页面:

<<<<

马丁·范克里韦尔德(Martin van
Creveld),1946年出生于荷兰鹿特丹,并长居以色列。以色列著名军事史学家和军事理论家。获伦敦经济学院和耶路撒冷希伯来大学学位,并从1971年起担任希伯来大学教职。他在军事历史和军事理论方面著述颇丰,有22本著作被译为20种语言,其代表作有:《战争中的指挥》(Command
in War, 1985),《补给战:从沃伦斯坦到巴顿的后勤史》(Supplying War: Logistics from
Wallenstein to Patton, 1977),《战争变革》(The Transformation of War,
1991),《利剑与橄榄》(The Sword and the Olive, 1998)和《国家的兴衰》(The Rise and
Decline of the State,
1999)等。他曾在美国海军战争学院等军事院校担任讲座教授,还在西方世界多个战略研究机构授课或发表过演讲。他也是继孙武、克劳塞维茨之后第三位有军事著作进入美国军官必读书目的外国军事作家。
前 言
归根结底,也许最直观最有力的证据是图像。一个不知姓名的一战机枪手站在他的飞机的机头上,随时准备向靠近的敌人开火。他的同时代人——英国王牌飞行上尉艾伯特?鲍尔(Albert
Ball)——自豪地一手抓着他击落的德军飞机的引擎罩,一手抓着螺旋桨;一架齐柏林飞艇正飞往英国某个城市进行轰炸;一架二战德国Me-109战斗机及其地面机组人员在一片法国麦茬地里,而另一架同样型号的飞机正在俄罗斯的泥地上滑行;1943年在德克萨斯州沃斯堡市(Forth
Worth)一家加固型工厂里,一眼望不到头的B-24“解放者”(Liberator)中型轰炸机正在组装;荷兰阿纳姆(Arnhem)2万盟军伞兵正在降落时惨遭德军屠杀,而另外1万5千名士兵正在乘滑翔机着陆;1945年8月6日,从B-29轰炸机上投掷的第一颗原子弹在广岛上空爆炸。

>>>>

点击目标数据:
<<<<

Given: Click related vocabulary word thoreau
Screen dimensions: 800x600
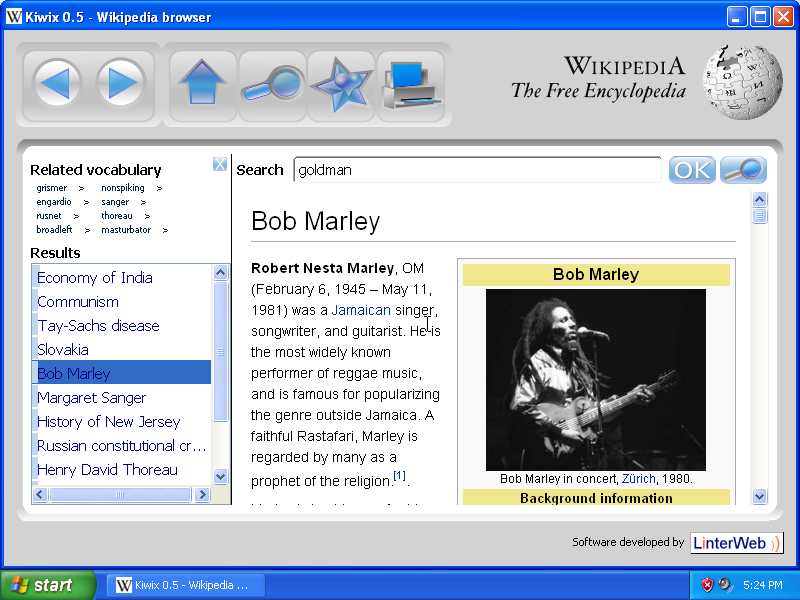Looking at the screenshot, I should pos(116,216).
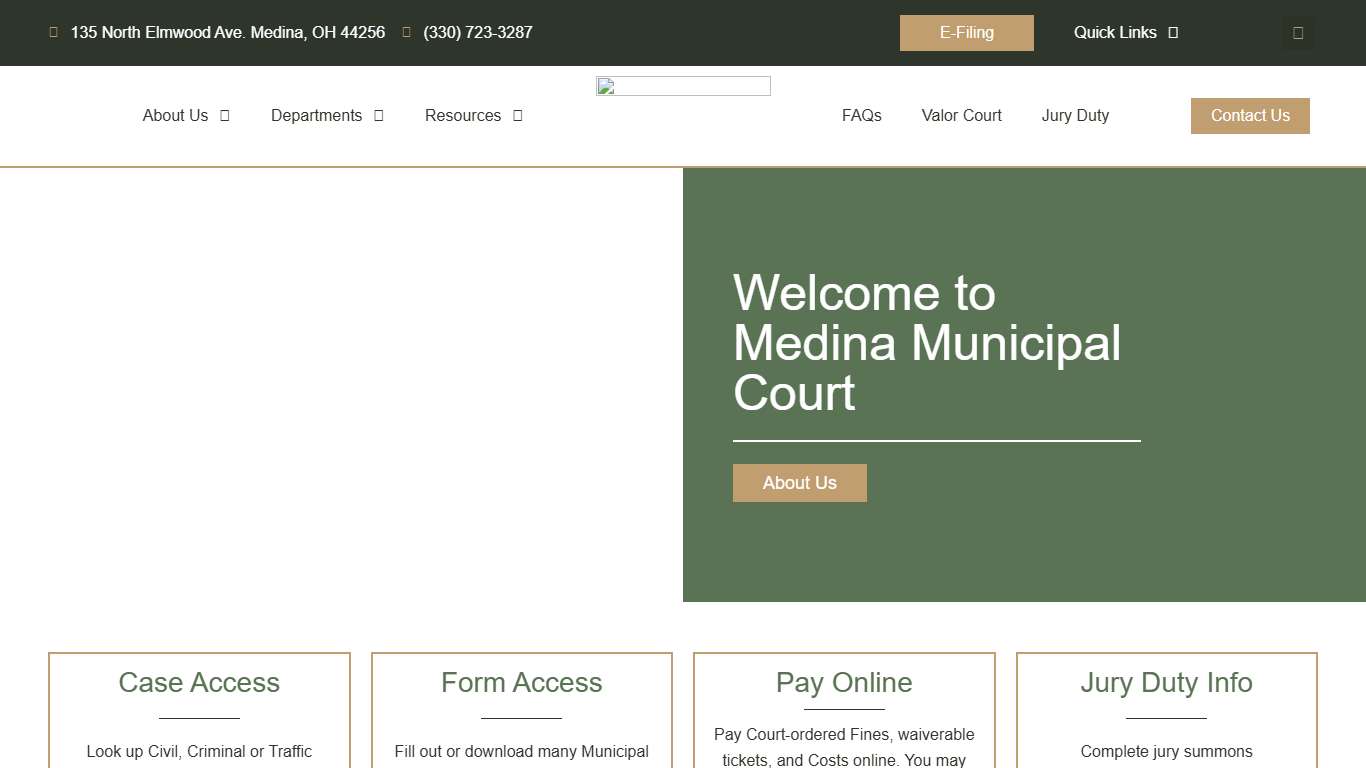Expand the About Us navigation dropdown

pos(186,115)
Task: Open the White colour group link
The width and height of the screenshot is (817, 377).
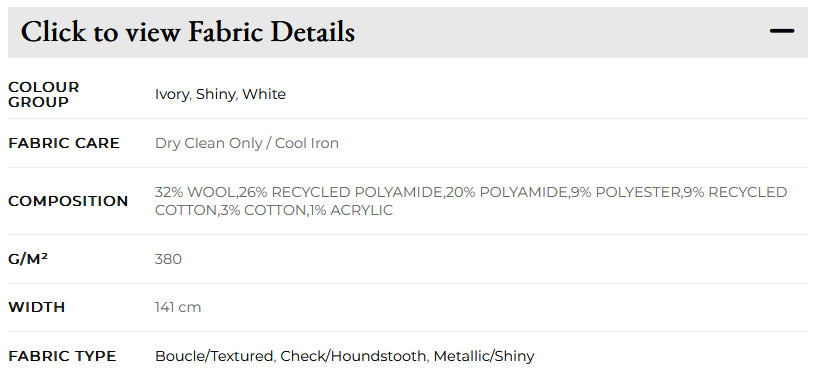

>>>>

挑战任务:
a) 用两句话概括页面的内容。
b) 把页面中从“马丁·范克里韦尔德(Martin van”开始、到“军官必读书目的外国军事作家。”为止（包括这两处）的部分一字不差地照抄下来。

逐题答案:
a) 页面先介绍了1946年生于荷兰鹿特丹、长居以色列的军事史学家和军事理论家马丁·范克里韦尔德。他著述颇丰，代表作有《战争中的指挥》《补给战》等，也是继孙武、克劳塞维茨之后第三位有军事著作进入美国军官必读书目的外国军事作家；随后的前言说最直观有力的证据也许是图像，并列举了一战机枪手、齐柏林飞艇、二战战斗机、B-24轰炸机组装、阿纳姆伞降和广岛原子弹爆炸等画面。

b)
马丁·范克里韦尔德(Martin van
Creveld),1946年出生于荷兰鹿特丹,并长居以色列。以色列著名军事史学家和军事理论家。获伦敦经济学院和耶路撒冷希伯来大学学位,并从1971年起担任希伯来大学教职。他在军事历史和军事理论方面著述颇丰,有22本著作被译为20种语言,其代表作有:《战争中的指挥》(Command
in War, 1985),《补给战:从沃伦斯坦到巴顿的后勤史》(Supplying War: Logistics from
Wallenstein to Patton, 1977),《战争变革》(The Transformation of War,
1991),《利剑与橄榄》(The Sword and the Olive, 1998)和《国家的兴衰》(The Rise and
Decline of the State,
1999)等。他曾在美国海军战争学院等军事院校担任讲座教授,还在西方世界多个战略研究机构授课或发表过演讲。他也是继孙武、克劳塞维茨之后第三位有军事著作进入美国军官必读书目的外国军事作家。